GitHub - vision-dev1/PhishX: Detects phishing links before they detect you.

Advanced AI-Powered Phishing Detection

PhishX is a full-stack cybersecurity web application that uses Machine Learning to detect phishing threats across emails, URLs, and QR codes — with real-time results and confidence scoring.

Features • Installation • Usage • API • ML Details

✨ Features

Feature	Description
📧 Email Analysis	Detects phishing language, urgency tactics, and deceptive patterns using TF-IDF + Logistic Regression
🔗 URL Checker	Analyzes 15+ URL features — domain, special characters, HTTPS, IP usage — with Random Forest
📱 QR Code Scan	Decodes QR images, extracts embedded URLs, and runs them through the phishing model
🌗 Dark Mode	Full dark/light theme toggle, preference saved to localStorage
📊 Live Counters	Animated scan, user, and organization statistics

🛠️ Tech Stack

Backend: Python 3.8+, Flask, scikit-learn, OpenCV, pyzbar, joblib, NumPy

Frontend: HTML5, TailwindCSS (CDN), Vanilla JavaScript

ML Models: TF-IDF Vectorization, Logistic Regression (email), Random Forest (URL)

📁 Project Structure

PhishX/
├── backend/
│   ├── app.py                    # Flask API server
│   ├── train_email_model.py      # Email model trainer
│   ├── train_url_model.py        # URL model trainer
│   ├── requirements.txt          # Python dependencies
│   └── models/                   # Auto-generated after training
│       ├── email_model.pkl
│       ├── email_vectorizer.pkl
│       ├── url_model.pkl
│       └── url_scaler.pkl
├── frontend/
│   ├── index.html                # Main UI
│   ├── style.css                 # Custom styles
│   ├── script.js                 # Frontend logic & API calls
│   └── assets/                   # Images & icons
├── utils/
│   └── qr_scanner.py             # QR code decoder
└── README.md

🚀 Installation

Prerequisites

Python 3.8+ and pip
System library for QR scanning (pyzbar):

OS	Command
Ubuntu / Debian	`sudo apt-get install libzbar0`
macOS	`brew install zbar`
Windows	Download from ZBar SourceForge

Step 1 — Clone & Enter the Project

git clone https://github.com/yourusername/PhishX.git
cd PhishX

Step 2 — Create & Activate a Virtual Environment

Platform	Activation Command
Linux / macOS	`source venv/bin/activate`
Windows (CMD)	`venv\Scripts\activate`
Windows (PowerShell)	`.\venv\Scripts\Activate.ps1`

Step 3 — Install Dependencies

pip install -r backend/requirements.txt

Step 4 — Train the ML Models

⚠️ Required before first run. This generates the .pkl model files.
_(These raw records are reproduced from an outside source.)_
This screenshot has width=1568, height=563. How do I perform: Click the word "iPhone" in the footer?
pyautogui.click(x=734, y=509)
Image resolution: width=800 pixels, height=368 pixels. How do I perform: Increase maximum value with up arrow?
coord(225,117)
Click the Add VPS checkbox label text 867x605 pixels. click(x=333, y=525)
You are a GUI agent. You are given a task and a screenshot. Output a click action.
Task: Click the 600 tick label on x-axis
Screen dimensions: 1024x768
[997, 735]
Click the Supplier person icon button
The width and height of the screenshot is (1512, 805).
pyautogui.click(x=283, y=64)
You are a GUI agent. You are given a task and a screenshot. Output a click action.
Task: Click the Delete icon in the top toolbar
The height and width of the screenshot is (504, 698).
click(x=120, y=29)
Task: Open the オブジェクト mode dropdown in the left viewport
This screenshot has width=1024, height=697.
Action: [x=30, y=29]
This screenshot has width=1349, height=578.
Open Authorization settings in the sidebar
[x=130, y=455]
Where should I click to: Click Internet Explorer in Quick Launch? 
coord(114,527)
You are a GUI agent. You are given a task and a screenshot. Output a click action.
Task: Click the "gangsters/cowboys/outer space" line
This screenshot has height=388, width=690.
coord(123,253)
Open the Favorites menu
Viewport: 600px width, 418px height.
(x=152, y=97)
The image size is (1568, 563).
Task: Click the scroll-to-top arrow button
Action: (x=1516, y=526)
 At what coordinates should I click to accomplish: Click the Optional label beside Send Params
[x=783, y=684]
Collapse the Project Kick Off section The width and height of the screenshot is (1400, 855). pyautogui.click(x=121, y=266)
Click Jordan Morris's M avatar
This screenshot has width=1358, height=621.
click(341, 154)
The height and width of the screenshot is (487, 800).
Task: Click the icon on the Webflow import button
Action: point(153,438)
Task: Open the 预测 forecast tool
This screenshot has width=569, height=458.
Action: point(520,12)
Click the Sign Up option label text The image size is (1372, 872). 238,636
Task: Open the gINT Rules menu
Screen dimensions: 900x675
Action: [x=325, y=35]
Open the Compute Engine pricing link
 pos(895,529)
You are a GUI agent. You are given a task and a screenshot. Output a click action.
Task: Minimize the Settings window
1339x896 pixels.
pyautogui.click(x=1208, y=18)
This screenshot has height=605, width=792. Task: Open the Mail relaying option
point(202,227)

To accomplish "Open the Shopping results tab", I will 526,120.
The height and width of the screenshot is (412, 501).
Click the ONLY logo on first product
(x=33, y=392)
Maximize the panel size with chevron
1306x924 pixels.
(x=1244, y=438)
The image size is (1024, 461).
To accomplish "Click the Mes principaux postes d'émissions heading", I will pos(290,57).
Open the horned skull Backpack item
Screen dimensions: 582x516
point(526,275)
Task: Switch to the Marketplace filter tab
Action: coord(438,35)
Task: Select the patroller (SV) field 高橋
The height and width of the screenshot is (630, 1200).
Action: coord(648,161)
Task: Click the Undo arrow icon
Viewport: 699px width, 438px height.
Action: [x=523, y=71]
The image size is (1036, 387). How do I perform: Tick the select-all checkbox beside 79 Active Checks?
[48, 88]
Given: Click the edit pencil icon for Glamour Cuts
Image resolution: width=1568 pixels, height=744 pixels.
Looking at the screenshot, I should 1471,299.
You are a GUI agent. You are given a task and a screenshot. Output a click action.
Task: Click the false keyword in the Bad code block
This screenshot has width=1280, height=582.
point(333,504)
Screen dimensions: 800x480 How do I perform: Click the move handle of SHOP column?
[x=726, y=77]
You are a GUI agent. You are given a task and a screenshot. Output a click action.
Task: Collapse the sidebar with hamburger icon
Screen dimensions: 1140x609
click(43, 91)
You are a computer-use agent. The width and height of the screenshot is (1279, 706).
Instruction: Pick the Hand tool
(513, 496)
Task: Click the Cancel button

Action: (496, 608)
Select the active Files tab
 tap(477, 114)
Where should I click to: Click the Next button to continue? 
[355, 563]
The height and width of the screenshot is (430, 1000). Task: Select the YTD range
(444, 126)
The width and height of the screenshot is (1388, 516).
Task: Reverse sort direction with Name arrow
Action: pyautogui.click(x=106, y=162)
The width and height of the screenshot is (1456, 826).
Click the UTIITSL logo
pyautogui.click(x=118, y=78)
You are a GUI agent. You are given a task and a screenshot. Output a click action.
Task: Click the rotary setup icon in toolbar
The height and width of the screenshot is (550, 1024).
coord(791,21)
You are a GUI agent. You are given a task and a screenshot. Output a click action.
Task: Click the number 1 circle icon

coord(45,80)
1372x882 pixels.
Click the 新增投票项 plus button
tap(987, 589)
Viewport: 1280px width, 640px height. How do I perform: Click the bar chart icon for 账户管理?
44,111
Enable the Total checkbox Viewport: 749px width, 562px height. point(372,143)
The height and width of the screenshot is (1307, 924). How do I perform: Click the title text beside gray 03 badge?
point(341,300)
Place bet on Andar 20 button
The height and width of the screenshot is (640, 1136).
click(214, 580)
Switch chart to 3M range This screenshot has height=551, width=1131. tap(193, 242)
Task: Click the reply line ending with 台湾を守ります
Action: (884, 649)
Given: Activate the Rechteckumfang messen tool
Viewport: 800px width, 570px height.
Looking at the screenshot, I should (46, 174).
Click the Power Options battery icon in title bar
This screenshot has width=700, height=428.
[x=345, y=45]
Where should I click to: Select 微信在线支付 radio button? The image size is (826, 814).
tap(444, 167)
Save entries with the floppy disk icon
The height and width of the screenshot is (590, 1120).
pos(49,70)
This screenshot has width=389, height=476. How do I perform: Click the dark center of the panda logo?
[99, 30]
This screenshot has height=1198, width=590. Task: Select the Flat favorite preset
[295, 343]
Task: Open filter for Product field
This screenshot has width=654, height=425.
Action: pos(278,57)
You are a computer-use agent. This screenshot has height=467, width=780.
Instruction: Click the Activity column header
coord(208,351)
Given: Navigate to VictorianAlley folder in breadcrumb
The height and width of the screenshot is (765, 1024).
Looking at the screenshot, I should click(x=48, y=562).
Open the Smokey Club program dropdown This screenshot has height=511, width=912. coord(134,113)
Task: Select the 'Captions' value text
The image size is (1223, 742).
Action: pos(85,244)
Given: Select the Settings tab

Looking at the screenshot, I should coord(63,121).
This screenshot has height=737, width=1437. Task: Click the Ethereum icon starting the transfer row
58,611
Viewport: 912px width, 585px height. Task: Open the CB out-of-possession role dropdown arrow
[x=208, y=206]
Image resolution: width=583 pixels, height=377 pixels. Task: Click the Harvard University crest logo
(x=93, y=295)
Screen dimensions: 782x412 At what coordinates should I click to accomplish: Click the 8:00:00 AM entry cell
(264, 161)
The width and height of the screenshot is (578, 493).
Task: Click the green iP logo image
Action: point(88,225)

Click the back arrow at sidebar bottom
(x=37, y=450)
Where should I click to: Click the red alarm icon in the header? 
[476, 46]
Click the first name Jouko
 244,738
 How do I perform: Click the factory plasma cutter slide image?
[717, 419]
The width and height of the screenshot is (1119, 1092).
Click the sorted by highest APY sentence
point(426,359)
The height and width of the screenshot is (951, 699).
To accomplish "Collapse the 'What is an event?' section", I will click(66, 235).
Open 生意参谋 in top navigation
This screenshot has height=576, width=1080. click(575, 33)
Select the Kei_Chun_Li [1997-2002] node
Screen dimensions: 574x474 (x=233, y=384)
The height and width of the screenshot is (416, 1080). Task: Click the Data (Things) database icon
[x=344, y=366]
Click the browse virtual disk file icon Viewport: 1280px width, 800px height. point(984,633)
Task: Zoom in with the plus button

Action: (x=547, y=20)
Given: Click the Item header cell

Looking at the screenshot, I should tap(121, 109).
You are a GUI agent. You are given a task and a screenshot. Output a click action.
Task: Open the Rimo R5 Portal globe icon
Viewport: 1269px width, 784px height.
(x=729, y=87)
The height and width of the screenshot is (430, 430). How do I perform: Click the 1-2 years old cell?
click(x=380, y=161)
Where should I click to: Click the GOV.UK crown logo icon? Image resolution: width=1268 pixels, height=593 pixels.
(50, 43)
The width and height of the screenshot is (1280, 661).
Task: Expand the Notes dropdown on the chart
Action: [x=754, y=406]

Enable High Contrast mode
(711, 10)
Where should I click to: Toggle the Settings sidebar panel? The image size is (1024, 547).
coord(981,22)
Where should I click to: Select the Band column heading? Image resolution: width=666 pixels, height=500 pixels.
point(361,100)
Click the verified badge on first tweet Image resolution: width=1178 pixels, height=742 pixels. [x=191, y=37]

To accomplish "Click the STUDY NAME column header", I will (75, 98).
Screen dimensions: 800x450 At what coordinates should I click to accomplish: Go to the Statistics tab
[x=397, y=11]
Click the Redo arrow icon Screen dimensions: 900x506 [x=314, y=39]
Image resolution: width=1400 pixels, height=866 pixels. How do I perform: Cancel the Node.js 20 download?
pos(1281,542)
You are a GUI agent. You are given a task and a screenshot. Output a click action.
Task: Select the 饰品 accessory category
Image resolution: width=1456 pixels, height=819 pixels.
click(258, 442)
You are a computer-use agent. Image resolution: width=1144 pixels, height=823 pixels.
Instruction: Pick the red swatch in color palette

python backend/train_email_model.py
python backend/train_url_model.py

Step 5 — Start the Server

Open your browser at http://localhost:5000

📖 Usage

📧 Email Analysis

Click the Email Analysis card
Paste the full email (headers + body) into the textarea
Press Ctrl + Enter or click Analyze Email

Example phishing email:
URGENT: Your account will be suspended. Click here immediately to verify your credentials.

🔗 URL Checker

Click the Link Checker card
Enter the suspicious URL
Press Enter or click Check URL

Example phishing URL:
http://paypal-secure-login.com/verify-account?user=you

📱 QR Code Scanner

Click the QR Code Scan card
Drag & drop or upload a QR image (PNG, JPG, SVG)
Click Scan Image

🔌 API Reference

Base URL: http://localhost:5000

`POST /detect/email`

// Request
{ "text": "Your account will be suspended..." }

// Response
{ "result": "Phishing", "confidence": "92.5%", "raw_confidence": 92.5 }

`POST /detect/url`

// Request
{ "url": "https://suspicious-site.com/login" }

// Response
{ "result": "Legitimate", "confidence": "87.3%", "raw_confidence": 87.3 }

`POST /detect/qr`

Multipart form data with an image field.

// Response
{ "decoded_url": "http://phishing-site.com", "result": "Phishing", "confidence": "95.2%" }

`GET /health`

{ "status": "healthy", "email_model_loaded": true, "url_model_loaded": true }

🧠 Machine Learning

Email Model

Algorithm: Logistic Regression
Vectorizer: TF-IDF (5,000 features)
Accuracy: ~95% on test set

URL Model

Algorithm: Random Forest (100 estimators)
Features (15+): URL length, dot/dash/slash counts, HTTPS flag, IP address detection, suspicious keyword matches, domain length, redirect patterns
Accuracy: ~95% on test set

Improving for Production

Replace synthetic training data with real-world datasets (PhishTank, OpenPhish, Enron corpus)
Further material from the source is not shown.